He said that, until this summer, OpenTable gave restaurants only “one blank box on the screen” to enter a wide range of information on a diner — such as dietary restrictions, preferred nights of the week and wines ordered — instead of separate fields that made it easy to see if a customer, say, has lactose intolerance.
“Not to be creepy, but instantaneous and easy-to-read customer data is the best way we have to give the customer the best service,” Mr. Kokonas said. “It lets us know that the last time you were here, you finished with a special spiced tea that you liked, and we can make that happen again and easily.”

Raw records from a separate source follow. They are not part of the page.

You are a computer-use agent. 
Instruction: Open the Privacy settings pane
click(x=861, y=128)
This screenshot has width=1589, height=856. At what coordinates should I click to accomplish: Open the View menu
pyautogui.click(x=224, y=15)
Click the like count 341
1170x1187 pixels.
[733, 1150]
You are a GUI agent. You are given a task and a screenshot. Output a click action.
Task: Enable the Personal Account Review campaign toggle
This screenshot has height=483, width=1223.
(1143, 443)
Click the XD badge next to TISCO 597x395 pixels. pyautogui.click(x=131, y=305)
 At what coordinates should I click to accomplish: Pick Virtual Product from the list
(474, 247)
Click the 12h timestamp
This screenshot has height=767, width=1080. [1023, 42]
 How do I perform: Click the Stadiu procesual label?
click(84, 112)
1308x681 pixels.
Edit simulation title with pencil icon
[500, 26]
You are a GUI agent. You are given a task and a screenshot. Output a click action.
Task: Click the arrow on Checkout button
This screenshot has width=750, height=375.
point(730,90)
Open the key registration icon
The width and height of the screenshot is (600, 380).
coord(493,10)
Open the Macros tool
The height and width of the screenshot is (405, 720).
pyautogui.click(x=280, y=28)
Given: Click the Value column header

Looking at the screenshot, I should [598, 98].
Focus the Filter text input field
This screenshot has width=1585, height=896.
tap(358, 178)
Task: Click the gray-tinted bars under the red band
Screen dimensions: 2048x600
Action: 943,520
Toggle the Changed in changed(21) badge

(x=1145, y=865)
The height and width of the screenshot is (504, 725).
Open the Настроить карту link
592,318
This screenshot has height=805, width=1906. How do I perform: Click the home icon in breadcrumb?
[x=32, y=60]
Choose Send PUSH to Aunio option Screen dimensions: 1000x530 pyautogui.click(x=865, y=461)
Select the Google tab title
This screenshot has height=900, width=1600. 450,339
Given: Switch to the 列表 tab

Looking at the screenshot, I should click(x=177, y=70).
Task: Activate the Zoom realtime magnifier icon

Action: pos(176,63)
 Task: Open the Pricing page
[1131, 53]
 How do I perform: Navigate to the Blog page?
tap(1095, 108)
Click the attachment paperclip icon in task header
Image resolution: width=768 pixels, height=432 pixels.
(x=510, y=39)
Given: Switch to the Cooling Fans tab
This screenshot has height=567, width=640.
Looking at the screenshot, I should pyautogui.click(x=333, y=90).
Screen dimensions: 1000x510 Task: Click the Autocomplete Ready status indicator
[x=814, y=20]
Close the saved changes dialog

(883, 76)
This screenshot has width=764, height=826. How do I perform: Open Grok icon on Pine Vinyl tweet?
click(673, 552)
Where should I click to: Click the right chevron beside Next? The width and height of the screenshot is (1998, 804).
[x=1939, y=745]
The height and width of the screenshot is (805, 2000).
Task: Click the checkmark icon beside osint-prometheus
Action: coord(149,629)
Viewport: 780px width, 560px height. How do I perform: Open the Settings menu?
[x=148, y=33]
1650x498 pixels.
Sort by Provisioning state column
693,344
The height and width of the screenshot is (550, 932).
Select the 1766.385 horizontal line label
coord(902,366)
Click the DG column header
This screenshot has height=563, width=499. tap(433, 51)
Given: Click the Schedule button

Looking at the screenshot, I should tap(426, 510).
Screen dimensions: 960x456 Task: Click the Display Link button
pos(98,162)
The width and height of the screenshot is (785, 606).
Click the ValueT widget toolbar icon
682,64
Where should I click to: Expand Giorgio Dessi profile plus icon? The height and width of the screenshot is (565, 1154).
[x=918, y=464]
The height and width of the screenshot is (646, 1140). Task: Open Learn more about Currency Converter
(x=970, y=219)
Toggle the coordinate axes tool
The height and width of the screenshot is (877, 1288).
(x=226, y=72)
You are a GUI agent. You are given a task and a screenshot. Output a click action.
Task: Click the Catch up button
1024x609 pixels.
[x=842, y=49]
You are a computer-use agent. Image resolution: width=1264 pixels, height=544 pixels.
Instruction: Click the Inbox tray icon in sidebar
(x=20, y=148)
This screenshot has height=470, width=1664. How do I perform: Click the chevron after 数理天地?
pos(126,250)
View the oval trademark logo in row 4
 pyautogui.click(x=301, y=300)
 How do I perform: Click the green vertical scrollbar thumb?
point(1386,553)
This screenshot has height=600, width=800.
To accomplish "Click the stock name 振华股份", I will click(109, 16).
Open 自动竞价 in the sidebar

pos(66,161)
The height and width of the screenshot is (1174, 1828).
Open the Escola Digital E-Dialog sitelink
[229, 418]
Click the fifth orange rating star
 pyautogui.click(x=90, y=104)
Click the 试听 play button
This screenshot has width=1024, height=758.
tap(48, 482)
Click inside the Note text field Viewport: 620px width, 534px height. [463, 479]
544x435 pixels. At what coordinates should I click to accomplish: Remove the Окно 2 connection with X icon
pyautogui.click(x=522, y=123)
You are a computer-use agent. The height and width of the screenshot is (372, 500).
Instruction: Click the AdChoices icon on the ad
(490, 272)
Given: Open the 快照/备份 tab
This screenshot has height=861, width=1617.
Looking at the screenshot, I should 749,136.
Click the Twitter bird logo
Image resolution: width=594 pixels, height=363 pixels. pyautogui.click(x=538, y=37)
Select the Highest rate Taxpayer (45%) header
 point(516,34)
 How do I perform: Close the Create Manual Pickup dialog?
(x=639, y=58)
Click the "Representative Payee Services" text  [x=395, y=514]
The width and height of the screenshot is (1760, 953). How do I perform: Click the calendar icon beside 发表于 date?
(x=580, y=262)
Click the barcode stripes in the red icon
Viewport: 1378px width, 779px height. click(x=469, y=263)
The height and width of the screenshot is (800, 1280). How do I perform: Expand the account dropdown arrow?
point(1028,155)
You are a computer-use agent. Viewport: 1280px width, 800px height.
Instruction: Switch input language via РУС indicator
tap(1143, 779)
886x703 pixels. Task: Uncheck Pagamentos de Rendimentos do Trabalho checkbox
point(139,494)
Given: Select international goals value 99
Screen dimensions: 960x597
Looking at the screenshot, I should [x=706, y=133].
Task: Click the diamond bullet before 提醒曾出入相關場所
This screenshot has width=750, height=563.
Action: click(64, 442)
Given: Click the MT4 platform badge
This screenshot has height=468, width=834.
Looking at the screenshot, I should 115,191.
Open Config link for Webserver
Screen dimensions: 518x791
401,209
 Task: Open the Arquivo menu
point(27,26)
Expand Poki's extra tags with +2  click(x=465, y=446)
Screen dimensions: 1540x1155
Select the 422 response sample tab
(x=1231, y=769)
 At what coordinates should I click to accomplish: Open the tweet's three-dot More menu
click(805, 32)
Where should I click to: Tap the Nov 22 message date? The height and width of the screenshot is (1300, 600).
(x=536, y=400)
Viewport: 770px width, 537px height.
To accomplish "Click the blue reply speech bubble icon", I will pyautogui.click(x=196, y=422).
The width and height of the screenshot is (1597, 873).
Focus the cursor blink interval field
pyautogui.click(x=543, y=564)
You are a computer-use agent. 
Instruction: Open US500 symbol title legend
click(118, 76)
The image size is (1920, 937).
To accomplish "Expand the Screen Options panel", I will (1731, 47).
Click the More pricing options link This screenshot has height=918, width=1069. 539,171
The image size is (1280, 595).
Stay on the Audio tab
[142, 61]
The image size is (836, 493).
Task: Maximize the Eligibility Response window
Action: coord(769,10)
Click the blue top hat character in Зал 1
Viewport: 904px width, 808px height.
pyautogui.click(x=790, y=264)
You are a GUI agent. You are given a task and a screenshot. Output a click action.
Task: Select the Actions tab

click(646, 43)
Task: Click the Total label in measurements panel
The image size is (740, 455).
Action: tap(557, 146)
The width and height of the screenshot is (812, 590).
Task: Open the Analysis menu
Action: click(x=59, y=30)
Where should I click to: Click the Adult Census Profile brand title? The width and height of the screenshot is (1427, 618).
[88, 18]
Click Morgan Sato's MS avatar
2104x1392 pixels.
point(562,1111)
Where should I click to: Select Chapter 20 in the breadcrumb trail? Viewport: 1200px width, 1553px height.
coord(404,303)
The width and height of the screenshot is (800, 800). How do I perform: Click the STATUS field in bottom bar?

Mr. Jampol of OpenTable said that his company also compiles piles of similar data on customers that restaurants could use — but that they rarely want it. “Restaurateurs have a lot of things to keep track of every day,” he said. “And as much as they say they want data, they’re often too busy to dive into it.”
Nonetheless, Mr. Kokonas and others see an opportunity to do it better. Tock, which was co-founded by Brian Fitzpatrick, a former Google engineer, spent roughly two years building its system, testing different components with restaurants and getting feedback. It is web-based rather than app-based, because that makes it easier for restaurants to log in and configure Tock to their needs.
Other new reservation services are also looking to please restaurants. Reserve has adopted an “open data model” that allows its restaurants to see what diners are looking for, and, since it tweaked it service in May, it is adding more than 100 restaurants a month (for a total of 850), said Peter Esmond, its vice president for customer success.
Say a potential customer is seeking a table for four at 7:30 p.m., and a restaurant is showing nothing available at that time. If it has a table available then that it has held back, it can quickly add it to its Reserve page in an effort to attract the booking.